- [WHAT YOU WILL DO]
**A)** Return everything in the Tears for Fears review from "The Tipping Point" down to "up, Noughties style.", copied word for word.
**B)** Resume the Tears for Fears review below, picking up right after its final sentence.

- [PROVIDED PASSAGE]
Originally formed by Orzabal and his schoolmate Curt Smith in Bath, in 1981, Tears for Fears flew the flag for the more soulful side of the neon decade’s new wave synth-pop scene. Their hits filtered childhood trauma (“Mad World”, 1982), Cold War anxiety (“Everybody Wants to Rule The World”, 1985) and frustration with Thatcherite politics (“Sowing the Seeds of Love”, 1989) through simple-but-strange melodies, delivered with smooth grandeur. They released three albums then split, acrimoniously, in 1991. Orzabal went on to release two more albums under the TFF name, before reconciling with Smith in 2000 and releasing the solid Everybody Loves a Happy Ending in 2004.

The Tipping Point billows with the widescreen ambitions of the band’s foundational decade. It opens with a campfire cowboy strum of “No Small Thing”, which steadily and stealthily ups its game. Percussion mounts, along with reverb and a guitar part that leaves camp, saddles up and heads for the heat-hazy horizon. Across the next nine tracks they deliver pounding pop thrills and arena-sized catharsis, in a style that refines their distinctive sound instead of pimping it up, Noughties style.

[Rows of pointing data]
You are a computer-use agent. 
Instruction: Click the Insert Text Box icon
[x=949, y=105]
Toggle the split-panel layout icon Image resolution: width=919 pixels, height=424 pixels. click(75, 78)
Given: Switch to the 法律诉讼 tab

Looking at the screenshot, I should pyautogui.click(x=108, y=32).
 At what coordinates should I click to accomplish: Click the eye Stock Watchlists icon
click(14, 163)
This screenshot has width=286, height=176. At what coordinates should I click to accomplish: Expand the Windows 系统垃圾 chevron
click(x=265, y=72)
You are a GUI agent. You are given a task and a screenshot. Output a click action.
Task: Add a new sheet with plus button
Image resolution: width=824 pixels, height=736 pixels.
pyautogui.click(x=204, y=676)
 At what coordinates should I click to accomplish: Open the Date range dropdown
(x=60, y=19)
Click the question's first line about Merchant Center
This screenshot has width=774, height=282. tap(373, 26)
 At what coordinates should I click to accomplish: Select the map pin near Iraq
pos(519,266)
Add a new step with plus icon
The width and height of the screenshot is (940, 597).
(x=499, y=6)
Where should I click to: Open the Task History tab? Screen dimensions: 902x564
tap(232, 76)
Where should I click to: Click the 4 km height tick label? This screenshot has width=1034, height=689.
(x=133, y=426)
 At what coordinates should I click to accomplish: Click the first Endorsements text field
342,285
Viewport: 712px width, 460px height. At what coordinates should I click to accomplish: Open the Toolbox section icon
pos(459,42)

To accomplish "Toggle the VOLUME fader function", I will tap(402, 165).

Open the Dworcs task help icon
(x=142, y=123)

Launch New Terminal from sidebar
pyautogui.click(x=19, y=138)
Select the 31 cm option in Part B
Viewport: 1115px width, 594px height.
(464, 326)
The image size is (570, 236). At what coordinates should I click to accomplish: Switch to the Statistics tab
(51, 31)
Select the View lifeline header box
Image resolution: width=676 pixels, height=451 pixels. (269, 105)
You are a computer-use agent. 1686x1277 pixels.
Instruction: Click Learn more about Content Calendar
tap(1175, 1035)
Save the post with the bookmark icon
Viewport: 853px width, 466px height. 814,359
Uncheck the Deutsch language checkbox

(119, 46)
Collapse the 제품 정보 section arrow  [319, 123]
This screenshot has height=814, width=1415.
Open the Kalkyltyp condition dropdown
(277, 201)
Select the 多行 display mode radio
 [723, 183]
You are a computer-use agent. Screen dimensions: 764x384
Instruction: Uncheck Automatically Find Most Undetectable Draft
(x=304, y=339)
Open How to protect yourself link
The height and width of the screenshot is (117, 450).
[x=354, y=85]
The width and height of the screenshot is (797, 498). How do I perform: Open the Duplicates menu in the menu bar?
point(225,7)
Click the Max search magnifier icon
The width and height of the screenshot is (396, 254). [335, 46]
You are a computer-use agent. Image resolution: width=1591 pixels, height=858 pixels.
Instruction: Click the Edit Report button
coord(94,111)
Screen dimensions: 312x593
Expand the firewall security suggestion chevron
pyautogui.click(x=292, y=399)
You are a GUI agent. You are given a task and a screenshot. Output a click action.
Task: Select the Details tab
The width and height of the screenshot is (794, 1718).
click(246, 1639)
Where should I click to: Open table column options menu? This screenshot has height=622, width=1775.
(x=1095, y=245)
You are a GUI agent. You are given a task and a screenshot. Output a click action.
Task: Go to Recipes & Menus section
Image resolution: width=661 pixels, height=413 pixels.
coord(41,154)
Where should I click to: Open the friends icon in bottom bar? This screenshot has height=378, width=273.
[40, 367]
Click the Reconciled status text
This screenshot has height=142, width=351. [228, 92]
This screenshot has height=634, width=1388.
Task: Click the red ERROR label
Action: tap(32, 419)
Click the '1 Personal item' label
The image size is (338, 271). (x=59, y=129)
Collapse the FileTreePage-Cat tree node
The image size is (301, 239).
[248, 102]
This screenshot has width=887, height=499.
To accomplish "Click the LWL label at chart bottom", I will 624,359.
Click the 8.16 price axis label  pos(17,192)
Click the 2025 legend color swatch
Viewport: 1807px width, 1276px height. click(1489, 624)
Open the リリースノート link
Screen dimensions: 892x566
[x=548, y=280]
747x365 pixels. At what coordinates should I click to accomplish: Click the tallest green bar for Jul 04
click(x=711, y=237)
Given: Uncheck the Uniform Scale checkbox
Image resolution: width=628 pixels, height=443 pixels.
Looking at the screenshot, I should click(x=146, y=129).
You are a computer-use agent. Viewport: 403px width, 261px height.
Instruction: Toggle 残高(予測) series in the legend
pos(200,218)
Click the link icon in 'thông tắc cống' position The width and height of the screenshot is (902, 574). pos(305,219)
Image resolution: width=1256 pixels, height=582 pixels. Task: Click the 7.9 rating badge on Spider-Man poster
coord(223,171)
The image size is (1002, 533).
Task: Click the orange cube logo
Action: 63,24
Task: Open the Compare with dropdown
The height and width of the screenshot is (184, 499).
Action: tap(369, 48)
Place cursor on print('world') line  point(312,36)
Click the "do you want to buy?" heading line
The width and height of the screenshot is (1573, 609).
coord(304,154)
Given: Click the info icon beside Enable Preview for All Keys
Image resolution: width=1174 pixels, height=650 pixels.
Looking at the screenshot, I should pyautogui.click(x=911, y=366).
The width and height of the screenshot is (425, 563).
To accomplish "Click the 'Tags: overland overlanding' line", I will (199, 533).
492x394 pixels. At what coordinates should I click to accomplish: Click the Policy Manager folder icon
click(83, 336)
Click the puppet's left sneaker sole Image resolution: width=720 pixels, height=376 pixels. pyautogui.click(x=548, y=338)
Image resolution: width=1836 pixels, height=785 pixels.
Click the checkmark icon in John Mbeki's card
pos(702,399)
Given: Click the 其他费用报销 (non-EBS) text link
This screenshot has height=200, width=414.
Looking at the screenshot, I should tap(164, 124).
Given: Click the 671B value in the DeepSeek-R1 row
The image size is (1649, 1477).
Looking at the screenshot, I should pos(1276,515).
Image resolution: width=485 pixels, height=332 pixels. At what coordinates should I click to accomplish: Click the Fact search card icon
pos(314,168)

- [TASK RESULTS]
**A)**
The Tipping Point billows with the widescreen ambitions of the band’s foundational decade. It opens with a campfire cowboy strum of “No Small Thing”, which steadily and stealthily ups its game. Percussion mounts, along with reverb and a guitar part that leaves camp, saddles up and heads for the heat-hazy horizon. Across the next nine tracks they deliver pounding pop thrills and arena-sized catharsis, in a style that refines their distinctive sound instead of pimping it up, Noughties style.

**B)**
High points include the throbbing, synth-rock of “My Demons” (“My demons don’t get out that much”) and the gorgeously jazzy “Please Be Happy”, which appears to be about Orzabal’s first wife, who died in 2017 after a long struggle with mental health and addiction. “Please don’t worry/ Cos the world won’t break apart as easy/ As the glass/ You dropped and smashed/ When you tried to climb the stairs,” he sings. The exquisite heartbreak in the melody swoops and swirls. It dips into a backstreet brass blues before lifting you back up. “Stay”, meanwhile, was written as a way for Smith to work out whether to quit the band, as Orzabal took his grief out on him: “Are we young enough to play the game?/ Old enough to know?/ Damned if I do/ Damned if I know…”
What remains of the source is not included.